09 May Property Practitioners Act Summary
Property Practitioners Act Summary
The new Property Practitioners Act (Act no 22 of 2019) (“PPA”) and Regulations came into effect on 1 February 2022. This Act and Regulations replace the old Estate Agency Affairs Act (“EAAA”) and Regulations. The newly introduced Act introduces several changes within the property sector, with a primary focus on regulations.
highlights of key changes
Professional bodies and legislation:
- The EAA Act, Regulations and Code of Conduct is replaced by the new PPA, its Regulations and Code of Conduct;
- The Estate Agency Affairs Board is replaced by the Property Practitioners Regulatory Authority (PPRA)
- The Estate Agents Fidelity Fund is replaced by the Property Practitioners Fidelity Fund
- There is also now a new Property Practitioners Ombud to resolve issues and complaints
Property Practitioner – Definition:
The definition of the Property Practitioner (“PP”) is far more inclusive than the Estate Agent under the EAAA and includes a natural or juristic person who, for gain, and on behalf of another person directly or indirectly:
- Sells, purchases, manages or publicly exhibits for sale, property or any business undertaking;
- Lets or hires or public exhibits for hire, property or any business undertaking;
- Collects or receives any monies payable on account of a lease of property or business undertaking;
- Provides, procures, facilitates, secures/obtains or markets financing for or in connection with the management, sale or lease of a property or business undertaking;
- Is an intermediary or facilitator in concluding an agreement to sell, purchase or let or hire.
Exemptions – Section 23 and Regulation 2:
- A PP with a turnover below R2.5mil will only require an Independent Review of their business AFS instead of an audit as per the EAAA.
- A PP is exempt from keeping a trust account if it,
- Never received or no longer receives any trust monies, AND
- Submits an affidavit in the prescribed form
- All PP other than Business PP are exempt from operating Trust account.
- All managing agents of a body corporate are exempt from operating a trust account if the Body corporate has its own bank account i.t.o. STSM legislation.
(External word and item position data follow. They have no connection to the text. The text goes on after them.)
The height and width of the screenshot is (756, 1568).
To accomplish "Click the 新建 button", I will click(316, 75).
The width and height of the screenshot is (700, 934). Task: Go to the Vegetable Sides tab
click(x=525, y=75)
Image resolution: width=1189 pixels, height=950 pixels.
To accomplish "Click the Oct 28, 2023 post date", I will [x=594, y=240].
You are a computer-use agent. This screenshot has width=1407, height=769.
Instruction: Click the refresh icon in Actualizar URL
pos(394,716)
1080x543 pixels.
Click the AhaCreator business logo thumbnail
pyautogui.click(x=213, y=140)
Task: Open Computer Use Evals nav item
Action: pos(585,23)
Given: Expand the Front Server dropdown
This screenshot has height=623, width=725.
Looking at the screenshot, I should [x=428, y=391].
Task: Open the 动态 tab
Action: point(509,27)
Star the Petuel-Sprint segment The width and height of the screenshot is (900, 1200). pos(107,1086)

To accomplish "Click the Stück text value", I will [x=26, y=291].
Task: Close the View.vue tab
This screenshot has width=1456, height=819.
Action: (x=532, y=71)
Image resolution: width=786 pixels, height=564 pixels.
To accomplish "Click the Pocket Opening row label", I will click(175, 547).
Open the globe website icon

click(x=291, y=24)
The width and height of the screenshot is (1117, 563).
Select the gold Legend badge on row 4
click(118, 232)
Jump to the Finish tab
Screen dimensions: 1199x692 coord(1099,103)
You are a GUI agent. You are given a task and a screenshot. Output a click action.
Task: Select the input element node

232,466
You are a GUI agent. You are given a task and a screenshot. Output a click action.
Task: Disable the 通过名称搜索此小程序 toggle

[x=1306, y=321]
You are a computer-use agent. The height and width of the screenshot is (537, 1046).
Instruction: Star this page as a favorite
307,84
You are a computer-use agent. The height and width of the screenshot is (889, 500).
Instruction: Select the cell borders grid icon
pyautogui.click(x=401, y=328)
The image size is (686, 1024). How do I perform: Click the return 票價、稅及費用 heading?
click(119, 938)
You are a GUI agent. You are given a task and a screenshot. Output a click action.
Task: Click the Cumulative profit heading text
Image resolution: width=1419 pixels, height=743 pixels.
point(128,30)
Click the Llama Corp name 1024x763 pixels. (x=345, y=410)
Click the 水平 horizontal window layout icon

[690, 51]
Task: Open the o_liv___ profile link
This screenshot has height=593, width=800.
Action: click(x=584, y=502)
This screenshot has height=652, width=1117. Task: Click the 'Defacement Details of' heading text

Fidelity Fund Certificates:
PP must apply annually for a Fidelity fund certificate in the prescribed form before 31 October.
Trust Accounts:
- Only the references to the sections in the Act changed. The rest stayed the same:
- All PP must open a section 54(1)(a) trust account, which is referenced as such;
- All PP may open a trust savings account with reference section 54(2) – interest bearing;
- All PP must appoint an auditor;
- All PP must notify, in writing, the PPRA of the opening of any trust accounts and the appointment of the auditor.
- Money must be retained in the trust account until the PP:
- Is lawfully entitled to such money, or;
- Is lawfully instructed to make payment therefrom.
- Banks must submit a certificate to the PPRA declaring the interest.
- PP to keep separate trust accounting records of all transactions, balance the records monthly, and administer the accounts in the prescribed manner.
- Trust accounts must be audited annually.
- Business AFS to be audited annually (unless Independent review is allowed per the above exemption).
- The same auditor must audit both.
- The audit deadline for both the business and trust records is within 6 months of year-end.
Unidentified receipts:
As per the PPA, property practitioners must pay any unidentified or unclaimed money over to Fidelity Fund after 3 years (nothing specified per the EAAA).
Disqualifications from receiving FFC:
Per the PPA you are disqualified if you have no valid tax clearance certificate and a valid BEE certificate.
Other administrative matters:
- PP must annually update auditor details before year-end (i.e. confirm the auditor for the year) with the PPRA.
- A 5-year document retention requirement.
Code of Conduct:
- PP may not solicit/influence trust creditors to pay interest over to the PP.
- A written agreement is required to identify to whom the interest belongs. If not agreed, then it will accrue to the fidelity fund.
- PP may not include a clause allowing for the transfer of sale proceeds to the seller before registration in the buyer’s name.
- No remuneration may be demanded/received until:
- Suspensive conditions are fulfilled or;
- Resolutive conditions will not lead to the transaction falling away.